Purpose: This paper examines conditional approvals that allow the marketing of medicines with unsettled benefit-risk profiles in the European Union.
Methods: We identified medicines that had received conditional approval from the European Medicines Agency in the period January 2006-June 2015. We searched the reasons and bases for approvals, the median time to address the specific obligations imposed in order to cover the information gap and allow regular authorisations, and their extent of fulfilment.

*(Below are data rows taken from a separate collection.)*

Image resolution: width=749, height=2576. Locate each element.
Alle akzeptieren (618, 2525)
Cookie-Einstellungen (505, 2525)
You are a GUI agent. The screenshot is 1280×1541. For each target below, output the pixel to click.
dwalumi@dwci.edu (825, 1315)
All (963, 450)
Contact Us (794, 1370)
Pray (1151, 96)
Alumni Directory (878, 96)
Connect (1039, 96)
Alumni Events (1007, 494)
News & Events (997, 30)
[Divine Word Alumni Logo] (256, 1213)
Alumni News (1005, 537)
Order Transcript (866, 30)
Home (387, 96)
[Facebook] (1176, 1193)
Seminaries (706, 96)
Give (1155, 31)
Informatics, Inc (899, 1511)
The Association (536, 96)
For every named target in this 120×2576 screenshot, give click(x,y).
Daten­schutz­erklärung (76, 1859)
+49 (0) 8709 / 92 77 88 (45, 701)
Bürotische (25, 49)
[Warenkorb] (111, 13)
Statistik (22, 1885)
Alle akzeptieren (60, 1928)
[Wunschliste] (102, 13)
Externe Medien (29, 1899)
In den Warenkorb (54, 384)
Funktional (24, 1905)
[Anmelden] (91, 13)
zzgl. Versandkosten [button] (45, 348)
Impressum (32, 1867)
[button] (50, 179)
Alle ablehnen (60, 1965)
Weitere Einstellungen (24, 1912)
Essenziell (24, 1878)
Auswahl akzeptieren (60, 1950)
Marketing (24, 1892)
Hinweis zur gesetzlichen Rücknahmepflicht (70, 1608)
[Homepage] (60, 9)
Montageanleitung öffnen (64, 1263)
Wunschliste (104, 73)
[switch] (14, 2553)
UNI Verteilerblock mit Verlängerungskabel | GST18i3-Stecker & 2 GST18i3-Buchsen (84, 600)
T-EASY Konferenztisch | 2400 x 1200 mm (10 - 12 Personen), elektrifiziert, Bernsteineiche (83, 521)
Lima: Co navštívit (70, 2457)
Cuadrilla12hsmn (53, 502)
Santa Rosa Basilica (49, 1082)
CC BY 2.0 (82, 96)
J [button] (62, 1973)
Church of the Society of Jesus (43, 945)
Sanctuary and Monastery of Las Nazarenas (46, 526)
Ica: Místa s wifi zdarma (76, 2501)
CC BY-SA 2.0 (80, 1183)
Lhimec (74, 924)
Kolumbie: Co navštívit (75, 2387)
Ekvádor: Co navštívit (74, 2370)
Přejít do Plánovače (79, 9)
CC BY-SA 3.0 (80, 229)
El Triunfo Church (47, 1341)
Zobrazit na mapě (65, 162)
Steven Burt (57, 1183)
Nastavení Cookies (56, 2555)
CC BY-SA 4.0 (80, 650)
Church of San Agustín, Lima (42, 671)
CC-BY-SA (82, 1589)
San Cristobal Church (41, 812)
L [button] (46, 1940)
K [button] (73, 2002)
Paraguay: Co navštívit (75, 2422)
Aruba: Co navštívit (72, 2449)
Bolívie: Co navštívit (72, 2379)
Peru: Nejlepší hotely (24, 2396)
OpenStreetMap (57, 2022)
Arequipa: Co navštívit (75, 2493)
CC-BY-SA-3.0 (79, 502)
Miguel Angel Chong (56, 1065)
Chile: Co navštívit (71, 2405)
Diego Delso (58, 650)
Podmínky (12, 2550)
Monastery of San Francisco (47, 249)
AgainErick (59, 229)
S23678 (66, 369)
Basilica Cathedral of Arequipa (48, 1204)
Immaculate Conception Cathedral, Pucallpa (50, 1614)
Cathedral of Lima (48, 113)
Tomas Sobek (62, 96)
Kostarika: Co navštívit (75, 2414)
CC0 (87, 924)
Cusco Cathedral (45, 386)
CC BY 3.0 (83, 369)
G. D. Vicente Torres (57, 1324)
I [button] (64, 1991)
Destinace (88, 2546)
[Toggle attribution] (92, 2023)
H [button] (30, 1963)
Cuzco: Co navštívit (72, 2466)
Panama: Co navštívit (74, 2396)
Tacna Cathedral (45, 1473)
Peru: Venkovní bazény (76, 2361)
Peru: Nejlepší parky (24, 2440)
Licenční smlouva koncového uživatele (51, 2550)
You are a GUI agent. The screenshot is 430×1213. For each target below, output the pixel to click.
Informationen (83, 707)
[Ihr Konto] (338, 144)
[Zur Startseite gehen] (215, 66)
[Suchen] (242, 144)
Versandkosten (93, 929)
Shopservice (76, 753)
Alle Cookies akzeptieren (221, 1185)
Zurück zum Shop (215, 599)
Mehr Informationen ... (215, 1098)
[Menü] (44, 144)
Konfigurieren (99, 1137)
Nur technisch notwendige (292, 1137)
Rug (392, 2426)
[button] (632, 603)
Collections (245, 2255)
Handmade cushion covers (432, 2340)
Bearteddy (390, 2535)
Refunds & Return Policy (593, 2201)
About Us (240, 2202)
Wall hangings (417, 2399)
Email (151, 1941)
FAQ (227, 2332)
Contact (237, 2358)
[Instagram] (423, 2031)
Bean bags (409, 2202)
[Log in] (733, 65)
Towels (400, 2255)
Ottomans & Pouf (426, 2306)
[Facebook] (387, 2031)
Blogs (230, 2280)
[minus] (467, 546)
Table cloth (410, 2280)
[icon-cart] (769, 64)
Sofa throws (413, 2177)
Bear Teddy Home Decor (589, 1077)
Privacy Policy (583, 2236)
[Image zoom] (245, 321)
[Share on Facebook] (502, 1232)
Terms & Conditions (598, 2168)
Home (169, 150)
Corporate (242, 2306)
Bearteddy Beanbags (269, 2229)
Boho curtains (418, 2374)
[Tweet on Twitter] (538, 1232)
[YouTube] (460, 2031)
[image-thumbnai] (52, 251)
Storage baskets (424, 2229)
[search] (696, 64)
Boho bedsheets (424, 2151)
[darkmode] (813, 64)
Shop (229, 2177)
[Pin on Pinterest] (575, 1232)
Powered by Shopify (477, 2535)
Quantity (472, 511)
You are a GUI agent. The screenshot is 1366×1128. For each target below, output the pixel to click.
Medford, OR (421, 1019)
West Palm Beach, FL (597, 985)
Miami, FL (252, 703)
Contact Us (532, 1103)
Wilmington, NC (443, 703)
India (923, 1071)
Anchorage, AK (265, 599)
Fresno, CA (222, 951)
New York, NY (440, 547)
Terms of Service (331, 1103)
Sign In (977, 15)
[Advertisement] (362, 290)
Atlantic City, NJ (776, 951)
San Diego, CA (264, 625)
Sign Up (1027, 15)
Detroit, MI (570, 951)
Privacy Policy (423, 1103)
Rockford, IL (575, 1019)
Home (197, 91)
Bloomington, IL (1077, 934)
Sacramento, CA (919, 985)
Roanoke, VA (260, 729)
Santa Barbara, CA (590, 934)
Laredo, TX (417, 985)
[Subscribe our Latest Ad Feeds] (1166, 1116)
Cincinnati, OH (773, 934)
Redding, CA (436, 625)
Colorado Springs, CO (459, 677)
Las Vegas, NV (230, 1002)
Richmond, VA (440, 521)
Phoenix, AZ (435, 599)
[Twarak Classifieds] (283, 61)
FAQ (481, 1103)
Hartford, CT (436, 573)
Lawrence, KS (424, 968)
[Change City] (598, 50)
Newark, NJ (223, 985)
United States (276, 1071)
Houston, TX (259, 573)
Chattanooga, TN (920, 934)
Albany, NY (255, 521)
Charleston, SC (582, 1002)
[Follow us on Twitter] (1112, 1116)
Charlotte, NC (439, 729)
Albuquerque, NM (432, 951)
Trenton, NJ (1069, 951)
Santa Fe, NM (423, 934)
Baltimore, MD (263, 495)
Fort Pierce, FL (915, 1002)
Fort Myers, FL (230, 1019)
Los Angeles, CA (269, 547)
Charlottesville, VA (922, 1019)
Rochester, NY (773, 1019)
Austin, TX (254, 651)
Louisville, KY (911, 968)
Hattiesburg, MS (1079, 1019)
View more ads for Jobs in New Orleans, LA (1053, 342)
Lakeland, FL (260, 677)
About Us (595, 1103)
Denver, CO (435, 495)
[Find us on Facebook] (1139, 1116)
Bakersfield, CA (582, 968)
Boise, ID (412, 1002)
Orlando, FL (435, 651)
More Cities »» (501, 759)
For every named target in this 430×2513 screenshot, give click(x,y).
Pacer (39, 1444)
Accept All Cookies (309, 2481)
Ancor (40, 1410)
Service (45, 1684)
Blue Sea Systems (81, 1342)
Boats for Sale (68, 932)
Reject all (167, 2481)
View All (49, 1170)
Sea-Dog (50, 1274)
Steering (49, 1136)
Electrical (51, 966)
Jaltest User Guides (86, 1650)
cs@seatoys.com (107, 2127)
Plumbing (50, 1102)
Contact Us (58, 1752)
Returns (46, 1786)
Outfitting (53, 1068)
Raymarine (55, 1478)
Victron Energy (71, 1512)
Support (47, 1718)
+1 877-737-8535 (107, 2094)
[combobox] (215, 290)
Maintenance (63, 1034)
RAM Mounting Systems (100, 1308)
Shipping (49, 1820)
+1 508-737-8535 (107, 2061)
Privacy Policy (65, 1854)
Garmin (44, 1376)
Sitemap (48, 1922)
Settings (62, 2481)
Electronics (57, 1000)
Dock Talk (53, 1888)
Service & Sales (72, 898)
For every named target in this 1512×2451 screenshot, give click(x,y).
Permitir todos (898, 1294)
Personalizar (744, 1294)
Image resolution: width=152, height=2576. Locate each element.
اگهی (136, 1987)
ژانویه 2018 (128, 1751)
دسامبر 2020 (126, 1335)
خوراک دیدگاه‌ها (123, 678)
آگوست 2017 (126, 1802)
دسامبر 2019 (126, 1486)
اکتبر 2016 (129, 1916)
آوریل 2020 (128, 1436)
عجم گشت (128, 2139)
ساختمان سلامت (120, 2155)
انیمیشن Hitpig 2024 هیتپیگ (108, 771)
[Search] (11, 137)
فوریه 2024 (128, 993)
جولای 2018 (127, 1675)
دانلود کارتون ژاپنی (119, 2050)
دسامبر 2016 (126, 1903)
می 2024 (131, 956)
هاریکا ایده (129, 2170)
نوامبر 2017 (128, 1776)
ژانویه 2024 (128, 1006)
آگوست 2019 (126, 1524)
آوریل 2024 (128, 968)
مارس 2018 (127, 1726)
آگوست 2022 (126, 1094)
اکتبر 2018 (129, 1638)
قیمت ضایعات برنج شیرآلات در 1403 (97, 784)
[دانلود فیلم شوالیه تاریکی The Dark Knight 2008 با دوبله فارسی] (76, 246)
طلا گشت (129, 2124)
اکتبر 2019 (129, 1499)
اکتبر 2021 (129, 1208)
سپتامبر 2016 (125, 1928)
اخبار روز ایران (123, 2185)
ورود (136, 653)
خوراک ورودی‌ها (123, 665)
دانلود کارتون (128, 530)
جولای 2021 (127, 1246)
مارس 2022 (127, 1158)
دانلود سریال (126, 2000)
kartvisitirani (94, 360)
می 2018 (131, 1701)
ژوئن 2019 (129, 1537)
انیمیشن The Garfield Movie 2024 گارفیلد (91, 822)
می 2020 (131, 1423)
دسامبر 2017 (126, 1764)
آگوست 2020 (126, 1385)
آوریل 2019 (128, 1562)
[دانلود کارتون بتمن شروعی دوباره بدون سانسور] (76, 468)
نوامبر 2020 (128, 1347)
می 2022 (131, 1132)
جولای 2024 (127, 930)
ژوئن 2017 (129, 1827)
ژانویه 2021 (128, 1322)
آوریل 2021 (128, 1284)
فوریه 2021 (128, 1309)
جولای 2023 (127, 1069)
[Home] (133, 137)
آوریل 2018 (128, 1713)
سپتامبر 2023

Results: Of the 26 products conditionally authorised two were withdrawn for commercial reasons, ten were switched to regular approval, and 14 are still under conditional approval. Conditional approval was granted mainly to medicinal products intended for seriously debilitating disease or life-threatening disease. The median time to address the specific obligations was four years (range 0.2 to 7.7). There were delays or discrepancies in the fulfilment of these obligations in more than one third of the authorisation procedures.
Conclusions: In most cases there was limited evidence supporting the positive benefit-risk balance at the time of approval. Delays or discrepancies in the fulfilment of obligations allow medicinal products with unsettled benefit-risk profiles onto the market for several years. This should be taken into account when further early or step-wise licensing strategies are considered.
Keywords: Clinical trials; Drug regulation; Marketing authorisation; Orphan drugs; Post-market measure.